Kritik dari Parlemen
Ketua Komisi II DPR RI Ahmad Doli Kurnia mempertanyakan kapasitas Ketua KPU Hasyim Asy'ari soal pernyataan kemungkinan Pemilu 2024 kembali memakai sistem proporsional tertutup atau coblos hanya partai. Menurutnya hal itu hanya bisa terjadi jika ada revisi undang-undang yang prosesnya mesti matang.
"Itu saudara Hasyim dalam kapasitas apa mengeluarkan pernyataan seperti itu. KPU adalah institusi pelaksana undang-undang. Sementara bila ada perubahan sistem pemilu itu artinya ada perubahan Undang-Undang. Perubahan UU hanya terjadi bila ada revisi UU, terbitnya Perppu yang melibatkan DPR dan pemerintah atau berdasarkan putusan Mahkamah Konstitusi," kata Doli dalam keterangannya, Kamis (29/12).
SCROLL TO CONTINUE WITH CONTENT
Doli menyinggung pihak yang sedang mengajukan judicial review terkait pelaksanaan sistem Pemilu. Ia lantas mempertanyakan apakah Ketua KPU menjadi salah satu yang mendorong proses itu.
"Memang saya mendapatkan informasi bahwa ada pihak yang sedang mengajukan judicial review (JR). Apakah Hasyim menjadi bagian yang mendorong pihak yang mengajukan JR tersebut? Atau apakah MK sudah mengambil keputusan yang cuma Hasyim yang tahu?" ujarnya.
Baca juga: Kita Mundur ke Sistem Proporsional Tertutup? |
Lebih lanjut, Doli berharap MK bisa netral dalam menyikapinya isu ini. Menurutnya, pembahasan UU Pemilu, partai politik, dan UU politik mesti dilakukan dengan banyak pertimbangan.
"Jadi kalaupun mau diubah, harus melalui revisi UU yang harus dilakukan kembali lagi kajian yang serius. Karena itu akan menyangkut masa depan sistem politik dan demokrasi Indonesia," tutur Doli.
"Itulah kenapa dua tahun lalu Komisi II mendorong adanya revisi UU. Bila terjadi perubahan pasal secara parsial dan sporadis satu atau dua pasal berdasarkan putusan MK. Apalagi kita sudah memasuki tahapan Pemilu seperti saat ini, maka itu dapat menimbulkan kerumitan baru dan bisa memunculkan ketidakpastian hukum dalam pelaksanaan Pemilu 2024," sambungnya.
Pernah Didorong PDIP
Wasekjen Partai Kebangkitan Bangsa (PKB) Syaiful Huda juga mengulas kemungkinan Pemilu 2024kembali proporsional tertutup.
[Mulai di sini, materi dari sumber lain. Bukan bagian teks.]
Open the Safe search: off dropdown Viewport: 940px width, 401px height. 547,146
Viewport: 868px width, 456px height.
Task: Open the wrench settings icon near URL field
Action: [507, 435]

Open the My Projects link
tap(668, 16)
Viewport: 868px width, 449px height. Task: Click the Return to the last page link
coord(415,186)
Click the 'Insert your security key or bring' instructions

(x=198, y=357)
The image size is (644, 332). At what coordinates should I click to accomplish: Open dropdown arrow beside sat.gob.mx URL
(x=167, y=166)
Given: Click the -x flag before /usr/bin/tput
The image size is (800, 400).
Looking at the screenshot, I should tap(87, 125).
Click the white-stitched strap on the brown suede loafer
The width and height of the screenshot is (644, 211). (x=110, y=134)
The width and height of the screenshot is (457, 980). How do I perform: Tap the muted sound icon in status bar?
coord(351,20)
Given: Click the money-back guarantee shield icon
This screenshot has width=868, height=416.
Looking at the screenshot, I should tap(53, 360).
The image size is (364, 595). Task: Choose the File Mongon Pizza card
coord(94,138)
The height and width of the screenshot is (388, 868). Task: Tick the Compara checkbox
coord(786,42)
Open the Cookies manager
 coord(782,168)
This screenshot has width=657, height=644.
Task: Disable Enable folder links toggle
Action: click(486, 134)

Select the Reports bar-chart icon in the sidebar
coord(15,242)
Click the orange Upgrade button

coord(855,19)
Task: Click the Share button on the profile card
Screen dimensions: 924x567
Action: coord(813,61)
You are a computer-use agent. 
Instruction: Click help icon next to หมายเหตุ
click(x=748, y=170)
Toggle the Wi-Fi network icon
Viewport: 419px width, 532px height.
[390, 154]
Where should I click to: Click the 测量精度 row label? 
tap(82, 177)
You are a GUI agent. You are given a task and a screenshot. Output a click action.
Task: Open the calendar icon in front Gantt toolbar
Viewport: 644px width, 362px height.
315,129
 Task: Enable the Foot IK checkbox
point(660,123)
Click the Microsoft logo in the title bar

Huda mengungkap bahwa hal tersebut sempat didorong PDIP.
"Terkait dengan isu ini kan sempat memang didorong oleh teman-teman PDIP setahu saya, mungkin teman-teman bisa cross check ke teman-teman PDIP waktu itu semangatnya ingin pragmatisme politik tidak terlalu berlebihan," kata Huda di Kompleks Parlemen, Senayan, Jakarta, Kamis (29/12).
Huda menilai sistem profesional terbuka lebih mengedepankan sosok figur daripada partai. Menurutnya mungkin saja hal itu pragmatis lantaran publik lebih memilih figur bukan partainya.
"Ketika figur yang harus berkompetisi di dalam internal partai sendiri, mungkin dirasa di situlah lalu pragmatisme itu berpotensi ada, karena masyarakat, publik, memilih figur bukan partai. Partai akhirnya menjadi pilihan kedua setelah dominasi kuat dari kerja kampanye caleg-caleg," jelasnya.
Selanjutnya, Huda menyatakan tak mungkin sistem profesional tertutup dilakukan jika merujuk ke Perppu. PKB melihat sistem profesinal terbuka sudah bagus.
"Itu nggak mungkin ya, karena undang-undangnya sudah proporsional terbuka dan di Perpu tidak ada sama sekali, terkait isu terkait dengan sistem kepemilihan kita itu tetap profesional terbuka," tutur Huda.
"Sampai hari ini, proporsional terbuka saya kira pilihan yang relatif sudah bagus lah, bahwa nanti akan ada skema baru dan seterusnya kita hitung lagi pada periode berikutnya Pemilu 2029, tidak menutup kemungkinan," jelas Huda.